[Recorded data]
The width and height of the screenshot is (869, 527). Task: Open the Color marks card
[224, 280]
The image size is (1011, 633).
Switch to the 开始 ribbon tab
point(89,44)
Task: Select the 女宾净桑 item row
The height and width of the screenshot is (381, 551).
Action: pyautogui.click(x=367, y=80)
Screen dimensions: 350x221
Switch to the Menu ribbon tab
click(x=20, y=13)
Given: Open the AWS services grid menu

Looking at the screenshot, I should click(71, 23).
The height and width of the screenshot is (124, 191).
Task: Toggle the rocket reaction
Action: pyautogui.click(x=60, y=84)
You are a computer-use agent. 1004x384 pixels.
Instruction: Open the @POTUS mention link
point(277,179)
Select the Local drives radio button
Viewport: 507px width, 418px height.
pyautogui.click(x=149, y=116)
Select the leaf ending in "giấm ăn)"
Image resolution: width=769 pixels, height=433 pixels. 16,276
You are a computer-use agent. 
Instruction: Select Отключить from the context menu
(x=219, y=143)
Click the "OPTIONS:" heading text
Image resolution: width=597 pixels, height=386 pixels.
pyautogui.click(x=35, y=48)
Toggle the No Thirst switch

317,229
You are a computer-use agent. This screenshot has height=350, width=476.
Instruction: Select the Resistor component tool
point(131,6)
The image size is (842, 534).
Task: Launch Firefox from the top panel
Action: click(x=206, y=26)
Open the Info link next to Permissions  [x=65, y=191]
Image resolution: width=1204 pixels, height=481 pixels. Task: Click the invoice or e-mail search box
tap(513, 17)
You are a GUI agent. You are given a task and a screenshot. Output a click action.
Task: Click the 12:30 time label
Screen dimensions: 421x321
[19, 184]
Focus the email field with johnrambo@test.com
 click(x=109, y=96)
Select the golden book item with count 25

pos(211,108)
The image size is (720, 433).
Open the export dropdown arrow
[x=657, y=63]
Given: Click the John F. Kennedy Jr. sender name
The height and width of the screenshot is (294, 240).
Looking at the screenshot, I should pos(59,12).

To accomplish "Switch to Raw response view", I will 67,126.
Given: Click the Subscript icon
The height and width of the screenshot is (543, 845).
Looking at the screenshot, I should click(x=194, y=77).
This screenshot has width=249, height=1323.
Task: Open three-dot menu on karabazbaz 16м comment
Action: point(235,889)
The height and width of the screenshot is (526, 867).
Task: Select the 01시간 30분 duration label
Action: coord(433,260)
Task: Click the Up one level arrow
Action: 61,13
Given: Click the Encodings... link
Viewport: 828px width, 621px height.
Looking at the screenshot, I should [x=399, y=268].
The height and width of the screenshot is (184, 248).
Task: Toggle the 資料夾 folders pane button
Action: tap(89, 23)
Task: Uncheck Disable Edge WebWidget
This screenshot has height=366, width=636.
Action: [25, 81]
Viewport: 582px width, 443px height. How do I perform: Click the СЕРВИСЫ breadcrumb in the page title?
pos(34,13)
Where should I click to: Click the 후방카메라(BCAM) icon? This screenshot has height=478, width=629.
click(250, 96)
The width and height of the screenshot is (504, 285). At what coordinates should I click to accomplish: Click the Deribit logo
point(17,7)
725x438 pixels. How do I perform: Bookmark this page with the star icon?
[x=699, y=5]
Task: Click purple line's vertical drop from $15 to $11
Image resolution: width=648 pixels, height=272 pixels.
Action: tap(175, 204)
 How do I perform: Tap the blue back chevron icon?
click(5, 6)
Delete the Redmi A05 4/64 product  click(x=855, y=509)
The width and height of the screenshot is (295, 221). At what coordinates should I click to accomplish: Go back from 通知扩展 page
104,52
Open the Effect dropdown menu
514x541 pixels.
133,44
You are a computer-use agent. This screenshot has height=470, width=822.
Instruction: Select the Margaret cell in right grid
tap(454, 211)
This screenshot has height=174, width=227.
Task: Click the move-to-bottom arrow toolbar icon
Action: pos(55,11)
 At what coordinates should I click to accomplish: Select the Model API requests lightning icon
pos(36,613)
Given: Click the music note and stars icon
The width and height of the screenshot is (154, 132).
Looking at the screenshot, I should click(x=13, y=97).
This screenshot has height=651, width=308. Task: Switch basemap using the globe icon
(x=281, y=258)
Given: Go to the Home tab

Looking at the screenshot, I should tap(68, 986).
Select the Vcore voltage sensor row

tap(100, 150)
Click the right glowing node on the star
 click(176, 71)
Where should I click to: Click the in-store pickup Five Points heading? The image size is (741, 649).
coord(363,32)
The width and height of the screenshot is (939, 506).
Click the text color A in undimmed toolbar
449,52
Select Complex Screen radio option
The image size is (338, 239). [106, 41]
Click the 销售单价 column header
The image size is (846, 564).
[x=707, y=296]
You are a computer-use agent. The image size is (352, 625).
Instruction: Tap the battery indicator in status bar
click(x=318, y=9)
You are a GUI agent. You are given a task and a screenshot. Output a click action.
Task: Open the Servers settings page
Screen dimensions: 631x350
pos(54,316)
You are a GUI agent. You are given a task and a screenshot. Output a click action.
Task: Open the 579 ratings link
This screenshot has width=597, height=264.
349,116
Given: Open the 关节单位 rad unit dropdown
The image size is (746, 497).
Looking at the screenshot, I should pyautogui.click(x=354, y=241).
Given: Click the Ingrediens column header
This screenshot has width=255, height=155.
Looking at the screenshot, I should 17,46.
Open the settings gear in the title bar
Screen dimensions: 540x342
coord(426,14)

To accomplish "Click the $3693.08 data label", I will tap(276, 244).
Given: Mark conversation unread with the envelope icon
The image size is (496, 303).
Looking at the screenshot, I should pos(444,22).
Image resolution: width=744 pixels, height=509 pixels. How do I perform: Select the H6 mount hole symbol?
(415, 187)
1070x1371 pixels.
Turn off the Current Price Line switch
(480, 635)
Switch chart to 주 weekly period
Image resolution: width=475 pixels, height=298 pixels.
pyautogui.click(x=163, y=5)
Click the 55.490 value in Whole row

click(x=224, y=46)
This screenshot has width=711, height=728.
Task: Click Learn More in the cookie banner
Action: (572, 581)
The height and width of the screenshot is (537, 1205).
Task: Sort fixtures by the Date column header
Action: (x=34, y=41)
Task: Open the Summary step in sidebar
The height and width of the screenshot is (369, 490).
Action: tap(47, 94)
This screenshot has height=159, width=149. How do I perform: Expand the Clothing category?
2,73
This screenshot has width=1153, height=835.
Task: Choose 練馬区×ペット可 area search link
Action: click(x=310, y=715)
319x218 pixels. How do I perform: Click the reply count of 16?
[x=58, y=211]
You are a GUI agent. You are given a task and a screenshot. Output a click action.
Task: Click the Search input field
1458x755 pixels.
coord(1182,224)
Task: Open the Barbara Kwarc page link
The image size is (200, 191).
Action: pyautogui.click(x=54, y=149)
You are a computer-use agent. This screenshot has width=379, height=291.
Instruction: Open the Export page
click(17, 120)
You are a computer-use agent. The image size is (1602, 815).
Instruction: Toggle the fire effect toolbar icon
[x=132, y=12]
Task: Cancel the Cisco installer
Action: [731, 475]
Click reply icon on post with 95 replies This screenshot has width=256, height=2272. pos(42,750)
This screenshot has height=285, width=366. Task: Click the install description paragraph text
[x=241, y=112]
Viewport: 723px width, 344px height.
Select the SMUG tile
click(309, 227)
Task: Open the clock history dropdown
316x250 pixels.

### [WHAT THE TASK ASKS]
Print all of the entries exactly as they are written.

### [ANSWER FOR THE TASK]
The width and height of the screenshot is (869, 527). Task: Open the Color marks card
[224, 280]
The image size is (1011, 633).
Switch to the 开始 ribbon tab
point(89,44)
Task: Select the 女宾净桑 item row
The height and width of the screenshot is (381, 551).
Action: pyautogui.click(x=367, y=80)
Screen dimensions: 350x221
Switch to the Menu ribbon tab
click(x=20, y=13)
Given: Open the AWS services grid menu

Looking at the screenshot, I should click(71, 23).
The height and width of the screenshot is (124, 191).
Task: Toggle the rocket reaction
Action: pyautogui.click(x=60, y=84)
You are a computer-use agent. 1004x384 pixels.
Instruction: Open the @POTUS mention link
point(277,179)
Select the Local drives radio button
Viewport: 507px width, 418px height.
pyautogui.click(x=149, y=116)
Select the leaf ending in "giấm ăn)"
Image resolution: width=769 pixels, height=433 pixels. 16,276
You are a computer-use agent. 
Instruction: Select Отключить from the context menu
(x=219, y=143)
Click the "OPTIONS:" heading text
Image resolution: width=597 pixels, height=386 pixels.
pyautogui.click(x=35, y=48)
Toggle the No Thirst switch

317,229
You are a computer-use agent. This screenshot has height=350, width=476.
Instruction: Select the Resistor component tool
point(131,6)
The image size is (842, 534).
Task: Launch Firefox from the top panel
Action: click(x=206, y=26)
Open the Info link next to Permissions  [x=65, y=191]
Image resolution: width=1204 pixels, height=481 pixels. Task: Click the invoice or e-mail search box
tap(513, 17)
You are a GUI agent. You are given a task and a screenshot. Output a click action.
Task: Click the 12:30 time label
Screen dimensions: 421x321
[19, 184]
Focus the email field with johnrambo@test.com
 click(x=109, y=96)
Select the golden book item with count 25

pos(211,108)
The image size is (720, 433).
Open the export dropdown arrow
[x=657, y=63]
Given: Click the John F. Kennedy Jr. sender name
The height and width of the screenshot is (294, 240).
Looking at the screenshot, I should pos(59,12).

To accomplish "Switch to Raw response view", I will 67,126.
Given: Click the Subscript icon
The height and width of the screenshot is (543, 845).
Looking at the screenshot, I should click(x=194, y=77).
This screenshot has width=249, height=1323.
Task: Open three-dot menu on karabazbaz 16м comment
Action: point(235,889)
The height and width of the screenshot is (526, 867).
Task: Select the 01시간 30분 duration label
Action: coord(433,260)
Task: Click the Up one level arrow
Action: 61,13
Given: Click the Encodings... link
Viewport: 828px width, 621px height.
Looking at the screenshot, I should [x=399, y=268].
The height and width of the screenshot is (184, 248).
Task: Toggle the 資料夾 folders pane button
Action: tap(89, 23)
Task: Uncheck Disable Edge WebWidget
This screenshot has height=366, width=636.
Action: [25, 81]
Viewport: 582px width, 443px height. How do I perform: Click the СЕРВИСЫ breadcrumb in the page title?
pos(34,13)
Where should I click to: Click the 후방카메라(BCAM) icon? This screenshot has height=478, width=629.
click(250, 96)
The width and height of the screenshot is (504, 285). At what coordinates should I click to accomplish: Click the Deribit logo
point(17,7)
725x438 pixels. How do I perform: Bookmark this page with the star icon?
[x=699, y=5]
Task: Click purple line's vertical drop from $15 to $11
Image resolution: width=648 pixels, height=272 pixels.
Action: tap(175, 204)
 How do I perform: Tap the blue back chevron icon?
click(5, 6)
Delete the Redmi A05 4/64 product  click(x=855, y=509)
The width and height of the screenshot is (295, 221). At what coordinates should I click to accomplish: Go back from 通知扩展 page
104,52
Open the Effect dropdown menu
514x541 pixels.
133,44
You are a computer-use agent. This screenshot has height=470, width=822.
Instruction: Select the Margaret cell in right grid
tap(454, 211)
This screenshot has height=174, width=227.
Task: Click the move-to-bottom arrow toolbar icon
Action: pos(55,11)
 At what coordinates should I click to accomplish: Select the Model API requests lightning icon
pos(36,613)
Given: Click the music note and stars icon
The width and height of the screenshot is (154, 132).
Looking at the screenshot, I should click(x=13, y=97).
This screenshot has height=651, width=308. Task: Switch basemap using the globe icon
(x=281, y=258)
Given: Go to the Home tab

Looking at the screenshot, I should tap(68, 986).
Select the Vcore voltage sensor row

tap(100, 150)
Click the right glowing node on the star
 click(176, 71)
Where should I click to: Click the in-store pickup Five Points heading? The image size is (741, 649).
coord(363,32)
The width and height of the screenshot is (939, 506).
Click the text color A in undimmed toolbar
449,52
Select Complex Screen radio option
The image size is (338, 239). [106, 41]
Click the 销售单价 column header
The image size is (846, 564).
[x=707, y=296]
You are a computer-use agent. The image size is (352, 625).
Instruction: Tap the battery indicator in status bar
click(x=318, y=9)
You are a GUI agent. You are given a task and a screenshot. Output a click action.
Task: Open the Servers settings page
Screen dimensions: 631x350
pos(54,316)
You are a GUI agent. You are given a task and a screenshot. Output a click action.
Task: Open the 579 ratings link
This screenshot has width=597, height=264.
349,116
Given: Open the 关节单位 rad unit dropdown
The image size is (746, 497).
Looking at the screenshot, I should pyautogui.click(x=354, y=241).
Given: Click the Ingrediens column header
This screenshot has width=255, height=155.
Looking at the screenshot, I should 17,46.
Open the settings gear in the title bar
Screen dimensions: 540x342
coord(426,14)

To accomplish "Click the $3693.08 data label", I will tap(276, 244).
Given: Mark conversation unread with the envelope icon
The image size is (496, 303).
Looking at the screenshot, I should pos(444,22).
Image resolution: width=744 pixels, height=509 pixels. How do I perform: Select the H6 mount hole symbol?
(415, 187)
1070x1371 pixels.
Turn off the Current Price Line switch
(480, 635)
Switch chart to 주 weekly period
Image resolution: width=475 pixels, height=298 pixels.
pyautogui.click(x=163, y=5)
Click the 55.490 value in Whole row

click(x=224, y=46)
This screenshot has width=711, height=728.
Task: Click Learn More in the cookie banner
Action: (572, 581)
The height and width of the screenshot is (537, 1205).
Task: Sort fixtures by the Date column header
Action: (x=34, y=41)
Task: Open the Summary step in sidebar
The height and width of the screenshot is (369, 490).
Action: tap(47, 94)
This screenshot has height=159, width=149. How do I perform: Expand the Clothing category?
2,73
This screenshot has width=1153, height=835.
Task: Choose 練馬区×ペット可 area search link
Action: click(x=310, y=715)
319x218 pixels. How do I perform: Click the reply count of 16?
[x=58, y=211]
You are a GUI agent. You are given a task and a screenshot. Output a click action.
Task: Click the Search input field
1458x755 pixels.
coord(1182,224)
Task: Open the Barbara Kwarc page link
The image size is (200, 191).
Action: pyautogui.click(x=54, y=149)
You are a computer-use agent. This screenshot has width=379, height=291.
Instruction: Open the Export page
click(17, 120)
You are a computer-use agent. The image size is (1602, 815).
Instruction: Toggle the fire effect toolbar icon
[x=132, y=12]
Task: Cancel the Cisco installer
Action: [731, 475]
Click reply icon on post with 95 replies This screenshot has width=256, height=2272. pos(42,750)
This screenshot has height=285, width=366. Task: Click the install description paragraph text
[x=241, y=112]
Viewport: 723px width, 344px height.
Select the SMUG tile
click(309, 227)
Task: Open the clock history dropdown
316x250 pixels.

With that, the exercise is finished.